UKPLab / sentence-transformers

State-of-the-Art Text Embeddings
https://www.sbert.net
Apache License 2.0
14.78k stars 2.43k forks source link

Can anyone please guide for my implementation of flask API server with sentence-transformers model? #2409

Open AayushSameerShah opened 7 months ago

AayushSameerShah commented 7 months ago

👋🏻 Hello, I know it might sound a little silly to ask, but I am working on a project in which I use flask as the API server and use sentence-transformers/all-MiniLM-L6-v2 as the model for the similarity check.

👨🏻‍💻 Structure

On the high-level I have the following structure:

app.py

@app.route("/api/match")
def match():
    top_3_matches = functions.match("QUERY")

### other code ###

def main():
    app.run(host="0.0.0.0", threaded=False, debug=True, use_reloader=False)

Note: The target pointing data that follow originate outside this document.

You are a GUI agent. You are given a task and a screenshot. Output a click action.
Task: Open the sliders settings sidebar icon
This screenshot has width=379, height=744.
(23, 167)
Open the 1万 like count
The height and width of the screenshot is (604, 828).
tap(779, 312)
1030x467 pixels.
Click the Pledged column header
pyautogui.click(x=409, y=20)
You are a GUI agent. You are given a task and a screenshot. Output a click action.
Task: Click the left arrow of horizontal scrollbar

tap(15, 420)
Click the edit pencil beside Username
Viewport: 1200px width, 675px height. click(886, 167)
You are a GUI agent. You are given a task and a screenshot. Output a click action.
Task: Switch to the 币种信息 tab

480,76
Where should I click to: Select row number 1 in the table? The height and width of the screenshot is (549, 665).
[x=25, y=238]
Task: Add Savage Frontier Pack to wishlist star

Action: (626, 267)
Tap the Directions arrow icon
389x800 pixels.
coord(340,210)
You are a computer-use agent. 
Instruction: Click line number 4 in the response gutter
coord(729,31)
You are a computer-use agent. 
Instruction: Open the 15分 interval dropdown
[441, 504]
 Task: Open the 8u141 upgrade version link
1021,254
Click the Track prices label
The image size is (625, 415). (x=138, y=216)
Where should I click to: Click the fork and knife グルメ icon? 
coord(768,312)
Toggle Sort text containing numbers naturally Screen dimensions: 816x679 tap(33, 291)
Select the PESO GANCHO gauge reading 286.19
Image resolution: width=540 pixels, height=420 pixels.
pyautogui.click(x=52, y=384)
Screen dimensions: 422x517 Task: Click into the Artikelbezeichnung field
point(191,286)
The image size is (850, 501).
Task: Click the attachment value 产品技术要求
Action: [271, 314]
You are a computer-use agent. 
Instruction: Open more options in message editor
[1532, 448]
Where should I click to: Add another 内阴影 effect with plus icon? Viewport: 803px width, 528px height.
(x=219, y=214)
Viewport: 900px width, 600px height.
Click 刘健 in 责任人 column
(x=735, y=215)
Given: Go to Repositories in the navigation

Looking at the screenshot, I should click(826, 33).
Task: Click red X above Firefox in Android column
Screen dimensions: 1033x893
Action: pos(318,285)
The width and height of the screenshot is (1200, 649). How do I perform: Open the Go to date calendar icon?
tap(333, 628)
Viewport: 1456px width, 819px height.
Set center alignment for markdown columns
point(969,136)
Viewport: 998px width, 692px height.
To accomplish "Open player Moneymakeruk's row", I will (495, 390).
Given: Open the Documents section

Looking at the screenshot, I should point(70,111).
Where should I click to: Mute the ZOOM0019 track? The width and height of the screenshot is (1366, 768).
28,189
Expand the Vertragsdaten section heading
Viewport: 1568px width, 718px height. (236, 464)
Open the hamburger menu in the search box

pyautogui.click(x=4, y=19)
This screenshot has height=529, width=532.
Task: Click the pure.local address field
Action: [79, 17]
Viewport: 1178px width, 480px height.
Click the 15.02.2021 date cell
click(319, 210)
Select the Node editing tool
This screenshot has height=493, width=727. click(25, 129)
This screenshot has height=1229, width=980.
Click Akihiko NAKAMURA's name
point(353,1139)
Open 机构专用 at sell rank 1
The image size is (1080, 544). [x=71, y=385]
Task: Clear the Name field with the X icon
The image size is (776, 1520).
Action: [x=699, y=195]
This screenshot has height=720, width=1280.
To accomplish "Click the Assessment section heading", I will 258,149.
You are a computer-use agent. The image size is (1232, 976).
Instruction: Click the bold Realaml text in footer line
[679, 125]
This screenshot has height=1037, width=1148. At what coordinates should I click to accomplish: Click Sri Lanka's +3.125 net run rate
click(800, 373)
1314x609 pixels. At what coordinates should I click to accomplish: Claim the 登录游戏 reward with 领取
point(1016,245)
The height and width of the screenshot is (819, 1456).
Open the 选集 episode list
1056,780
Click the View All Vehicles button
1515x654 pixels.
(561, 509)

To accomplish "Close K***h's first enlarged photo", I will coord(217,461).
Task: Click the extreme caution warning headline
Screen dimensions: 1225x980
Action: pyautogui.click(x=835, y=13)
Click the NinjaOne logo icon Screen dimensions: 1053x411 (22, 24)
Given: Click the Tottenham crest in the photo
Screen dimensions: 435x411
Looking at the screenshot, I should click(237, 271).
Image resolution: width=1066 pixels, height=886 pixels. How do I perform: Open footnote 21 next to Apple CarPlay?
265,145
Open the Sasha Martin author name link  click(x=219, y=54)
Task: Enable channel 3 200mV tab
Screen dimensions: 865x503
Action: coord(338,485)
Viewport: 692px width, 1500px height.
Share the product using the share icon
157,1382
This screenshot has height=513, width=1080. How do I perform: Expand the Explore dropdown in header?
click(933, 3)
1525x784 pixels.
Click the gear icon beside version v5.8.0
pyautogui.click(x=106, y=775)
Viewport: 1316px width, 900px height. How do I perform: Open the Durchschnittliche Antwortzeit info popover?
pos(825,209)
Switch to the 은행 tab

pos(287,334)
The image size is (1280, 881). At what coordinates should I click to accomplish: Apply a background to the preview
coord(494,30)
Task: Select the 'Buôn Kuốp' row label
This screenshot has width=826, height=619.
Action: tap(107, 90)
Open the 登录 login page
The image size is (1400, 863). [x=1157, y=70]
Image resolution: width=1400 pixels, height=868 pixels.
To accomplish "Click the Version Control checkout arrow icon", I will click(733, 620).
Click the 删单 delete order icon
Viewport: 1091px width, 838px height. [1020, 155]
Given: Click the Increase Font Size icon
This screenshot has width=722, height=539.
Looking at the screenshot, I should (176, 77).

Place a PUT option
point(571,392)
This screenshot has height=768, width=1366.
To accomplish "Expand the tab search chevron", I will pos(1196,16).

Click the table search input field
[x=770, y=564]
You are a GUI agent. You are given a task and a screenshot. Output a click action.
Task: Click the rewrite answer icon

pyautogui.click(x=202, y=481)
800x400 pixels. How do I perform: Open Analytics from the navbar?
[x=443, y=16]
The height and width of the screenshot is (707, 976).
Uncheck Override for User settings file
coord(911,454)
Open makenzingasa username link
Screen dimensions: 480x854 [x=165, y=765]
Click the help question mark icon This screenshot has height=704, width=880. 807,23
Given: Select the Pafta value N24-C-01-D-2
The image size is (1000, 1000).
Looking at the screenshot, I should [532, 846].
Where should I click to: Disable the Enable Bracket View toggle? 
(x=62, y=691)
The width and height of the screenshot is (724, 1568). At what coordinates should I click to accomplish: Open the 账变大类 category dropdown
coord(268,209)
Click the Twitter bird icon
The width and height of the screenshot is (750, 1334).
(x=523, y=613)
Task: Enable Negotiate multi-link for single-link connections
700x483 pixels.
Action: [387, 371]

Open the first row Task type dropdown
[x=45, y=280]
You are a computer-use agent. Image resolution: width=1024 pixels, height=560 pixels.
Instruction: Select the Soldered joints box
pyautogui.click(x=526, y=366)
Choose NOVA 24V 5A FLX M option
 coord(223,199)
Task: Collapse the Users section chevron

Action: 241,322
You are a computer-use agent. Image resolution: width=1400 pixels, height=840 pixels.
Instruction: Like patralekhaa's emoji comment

if __name__ == "__main__":
    main()

And in the functions.py

from sentence_transformers import SentenceTransformer, util

sentence_transformers_model = SentenceTransformer("all-MiniLM-L6-v2")

def match(query):
    ### match code ###
    return top_3

🤔 My question

Currently it is working just fine with multiple users, but I am willing to know if it is the standard approach, or anything needs to be changed.


Please guide me on this, Thank you 🙏🏻

tomaarsen commented 7 months ago

Hello!

Although I've used it quite a bit, I'm no flask expert by any means, so take my advice with a grain of salt.

  1. It looks okay to me.
  2. That depends on the flask and WSGI gateway (e.g. gunicorn) configuration. I believe that with threaded=False, everything might just be handled sequentially. In practice, you'll run a flask app with e.g. gunicorn with some amount of workers. For each worker, the model would be initialized fresh. This might cause memory issues. Look for recommendations here. This SO post is also useful.
  3. Perhaps, you can use ONNX to speed up processing, but it might be more hastle than it's worth. There's documentation on that here. Other than that, I'm not experienced enough with Flask & gunicorn to be able to suggest other optimizations.